A luz artificial está a roubar-nos a noite
O mundo está a ficar mais brilhante uma escala global e os cientistas alertam que tal pode não ser bom.
Durante a segunda metade do século XX, a luz artificial no exterior cresceu de forma constante. Para perceber então se o uso de luz ao ar livre continua a crescer de forma exponencial, uma equipa de investigadores estudou os dados recolhidos pelo satélite Radiometer Visible Infrared Imaging Suite (VIIRS), o primeiro projectado especialmente para luzes nocturnas, com um sensor com uma resolução espacial de 750 metros. E descobriram que, entre 2012 e 2016, a superfície da Terra que se encontra artificialmente iluminada à noite cresceu, por ano, cerca de 2% tanto em brilho como em área.
Por isso, os cientistas estão preocupados com os efeitos ecológicos da poluição luminosa em pessoas e animais. Também afirmaram que os dados daquele satélite meteorológico da NOAA (a agência para a atmosfera e os oceanos dos EUA) até podem estar a subestimar a situação, uma vez que o seu sensor não consegue detectar uma parte da iluminação LED que se está a propagar cada vez mais, em particular a luz azul (que os humanos conseguem ver).
As comparações dos dados do VIIRS com as fotografias tiradas a bordo da Estação Espacial Internacional mostram que o satélite às vezes regista um escurecimento de algumas cidades, quando, na verdade, têm o mesmo brilho ou até estão mais iluminadas.
“A noite na Terra está a ficar mais brilhante. E, na verdade, não esperava que fosse tão uniforme, que tantos países ficassem mais brilhantes”, disse o físico Christopher Kyba, do Centro Alemão de Investigação em Geociências (GFZ), que coordenou a equipa que publica agora um artigo na revista científica Science Advances.
O aumento da emissão de luz corresponde de perto ao aumento do produto interno bruto (PIB), com a taxa de iluminação a crescer muito mais rapidamente nos países em desenvolvimento do que em países ricos já iluminados.

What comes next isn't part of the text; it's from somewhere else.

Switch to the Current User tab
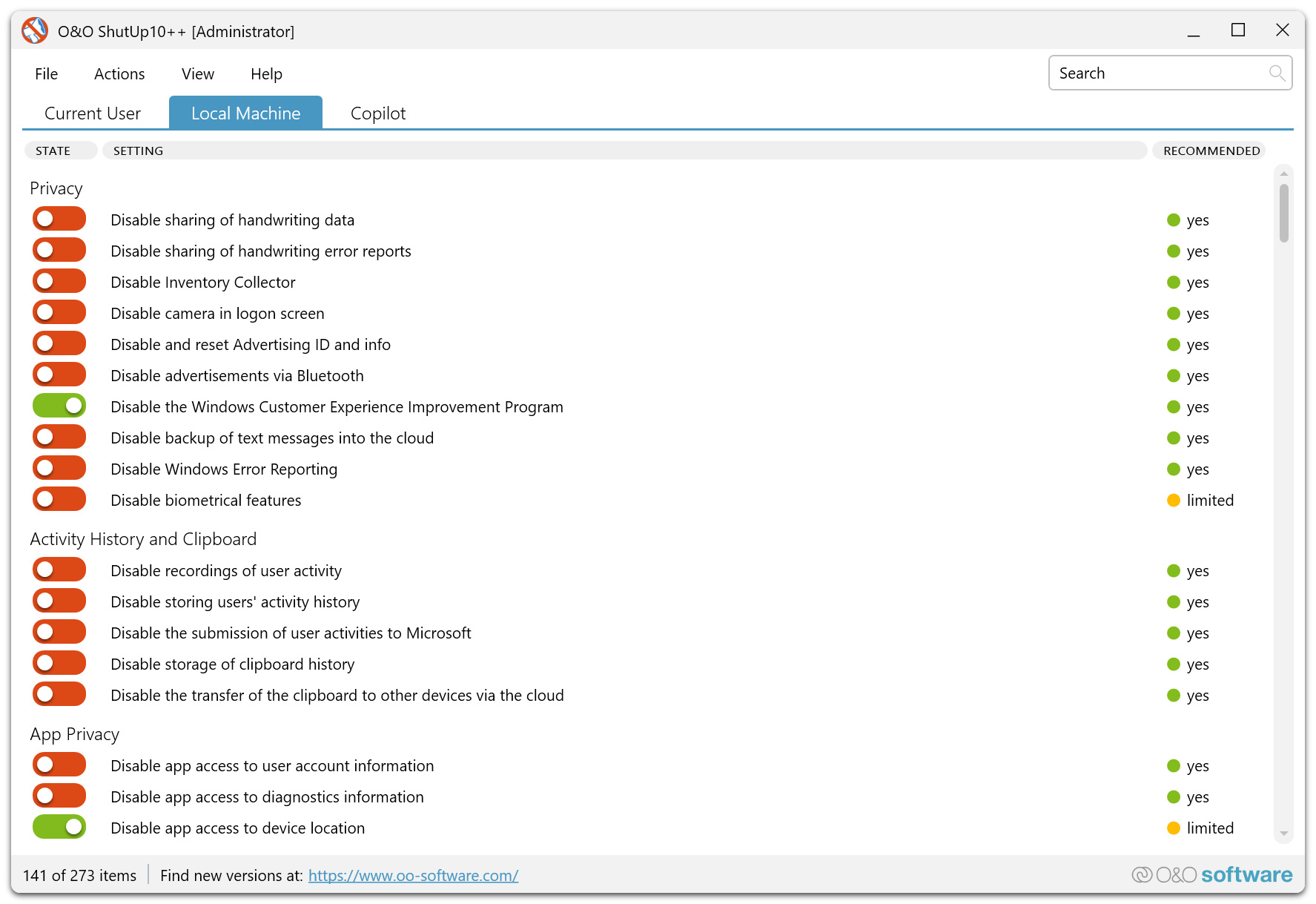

Por um lado, o crescimento da luz nocturna foi observado em toda a América do Sul, África e Ásia. Por outro, a luz permaneceu estável em certos países, onde se incluem alguns dos que agora já são os mais brilhantes do mundo, como a Itália, Holanda, Espanha e Estados Unidos. Contudo, os investigadores ressalvam que a “cegueira” do sensor do satélite VIIRS, relativamente a alguma luz LED, pode estar a ocultar um aumento de iluminação nesses países. Para além disso, a área iluminada da Austrália diminuiu por causa de incêndios florestais e o brilho também diminuiu na Síria e no Iémen, ambos em guerra.

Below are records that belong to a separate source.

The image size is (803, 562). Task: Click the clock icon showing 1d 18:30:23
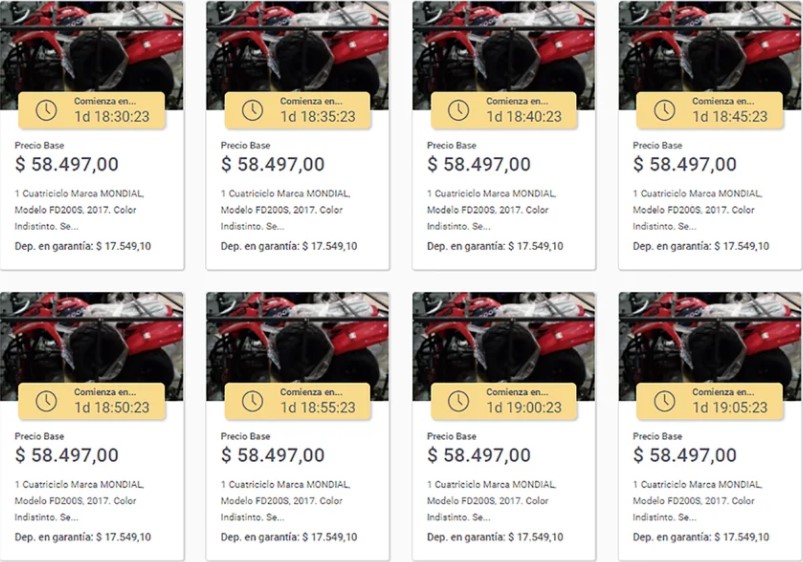pos(46,110)
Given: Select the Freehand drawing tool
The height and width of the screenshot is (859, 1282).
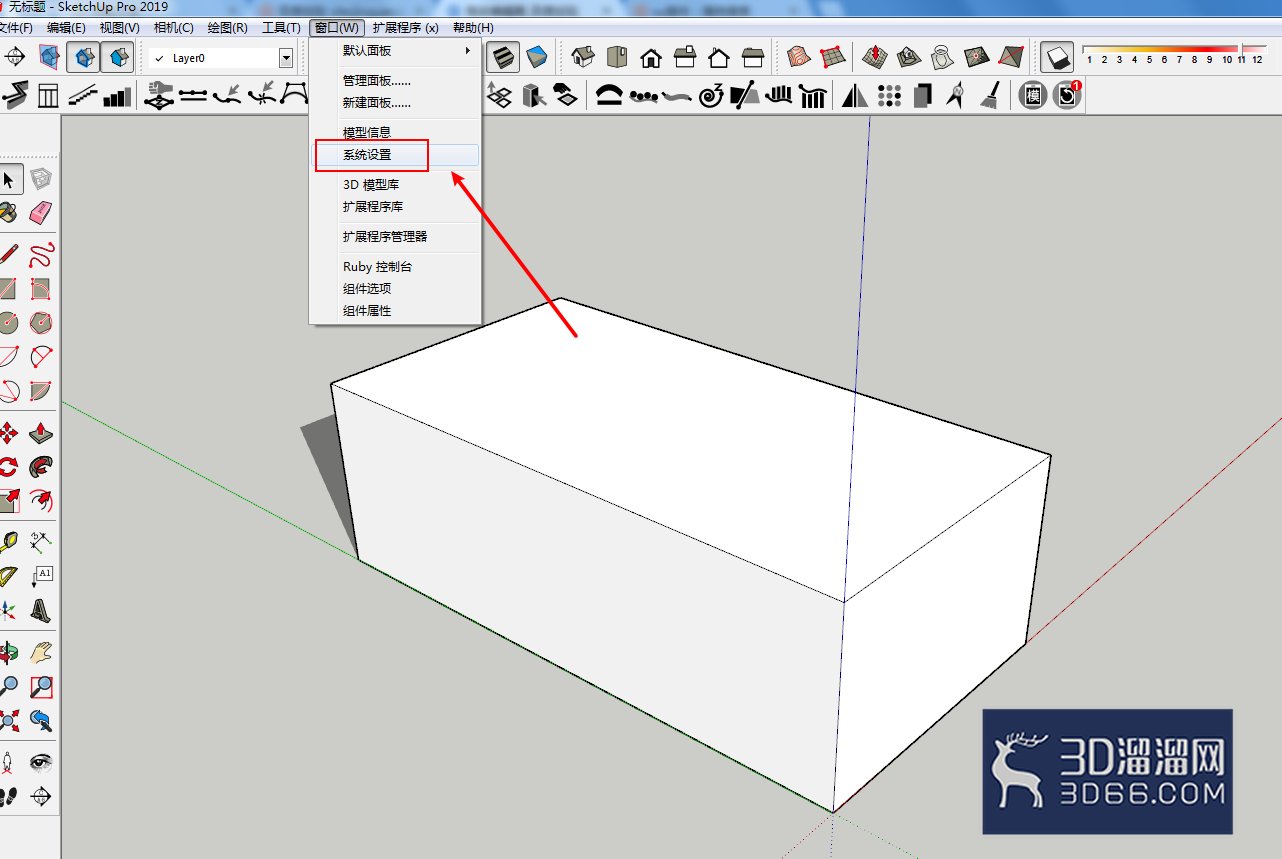Looking at the screenshot, I should pyautogui.click(x=41, y=254).
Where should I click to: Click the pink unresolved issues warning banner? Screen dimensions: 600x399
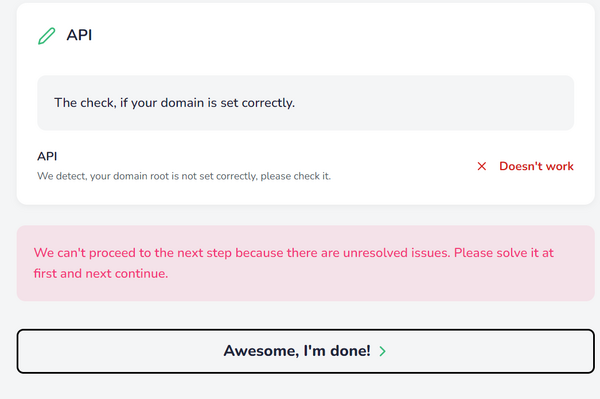pos(305,263)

O ecologista Franz Hölker, do Instituto para a Ecologia da Água Doce e da Pesca Fluvial, em Leibniz, salientou que a poluição luminosa tem consequências ecológicas, com os ciclos de luz natural a serem interrompidos pela luz artificial introduzida no ambiente nocturno. Explicou, por exemplo, que o aumento do brilho do céu pode afectar o sono humano.
“Além de ameaçar 30% dos vertebrados nocturnos e mais de 60% dos invertebrados nocturnos, a luz artificial também afecta plantas e microrganismos”, disse Franz Hölker. “A poluição luminosa ameaça a biodiversidade através da alteração de hábitos nocturnos, como os padrões de reprodução ou migração de muitas espécies diferentes: insectos, anfíbios, peixes, aves, morcegos e outros animais.”

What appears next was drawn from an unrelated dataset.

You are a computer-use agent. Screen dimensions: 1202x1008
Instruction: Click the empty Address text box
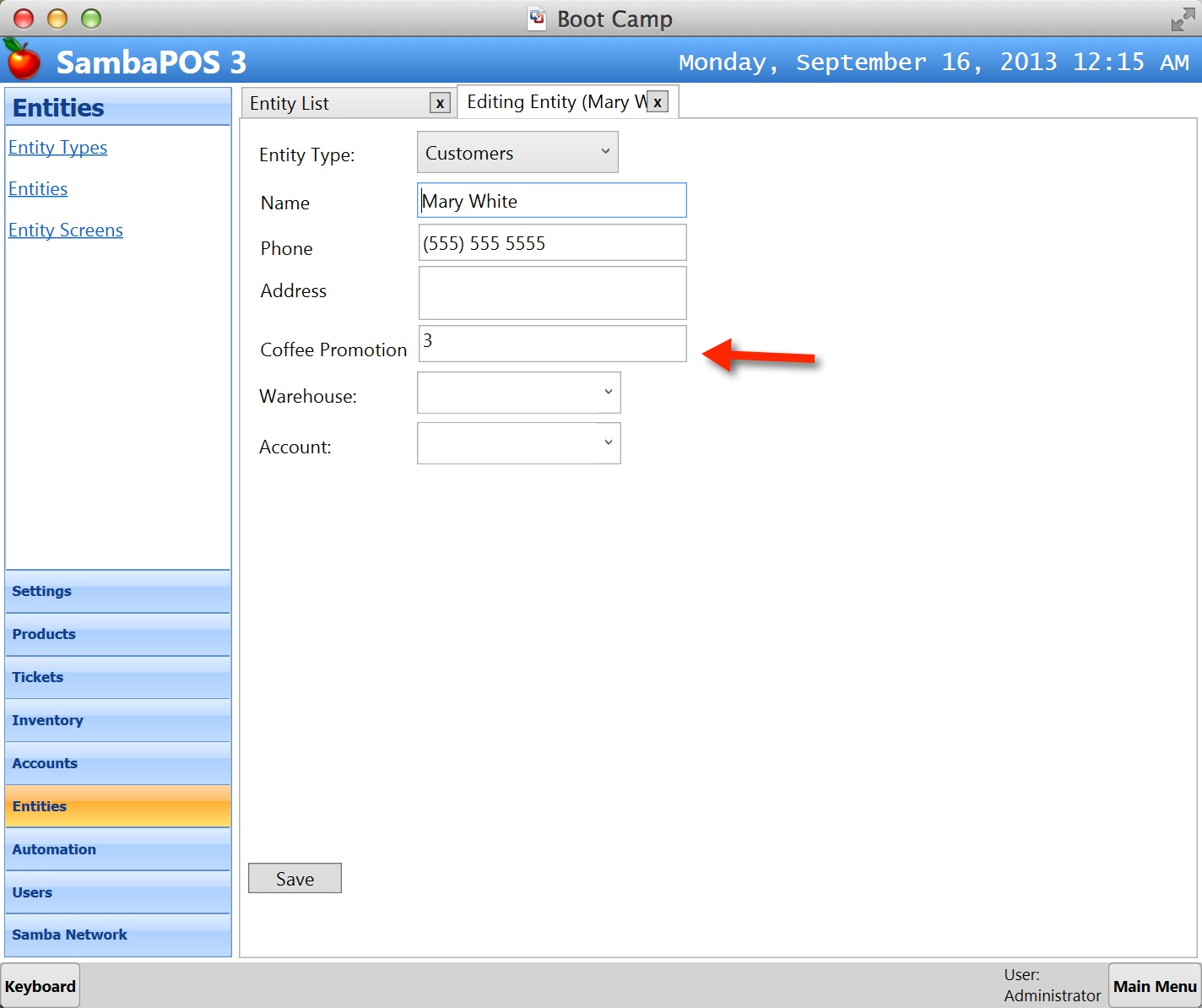tap(553, 293)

Também Christopher Kyba chamou a atenção para o facto de a iluminação nocturna obscurecer as estrelas que as pessoas testemunham há milénios.
Os especialistas tinham esperanças de que o crescente uso de iluminação LED altamente eficiente pudesse diminuir o uso de energia em todo o mundo. Mas as novas descobertas indicam que, pelo contrário, o uso de iluminação artificial está a crescer. Teme-se, por isso, que esse “efeito de ricochete” possa anular parcial ou totalmente a poupança feita graças a projectos de modernização da iluminação, tornando assim os céus nas cidades mais brilhantes.
“Embora se saiba que os LED economizam projectos específicos, por exemplo, quando uma cidade passa toda a iluminação pública de lâmpadas de sódio para iluminação LED, quando olhamos para o nível nacional e global percebemos que essa poupança está a ser contrabalançada com luzes novas ou mais brilhantes noutros lugares”, alerta Christopher Kyba.
Ainda assim, espera-se que a situação melhore. “Outros estudos e a experiência de cidades como Tucson, no Arizona, mostram que as lâmpadas LED bem projectadas permitem uma redução de emissão de luz de dois terços ou mais, sem qualquer efeito perceptível para a percepção humana”, acrescenta Christopher Kyba, citado num comunicado do GFZ. “Mas apenas se não gastarmos as nossas poupanças em mais luz.”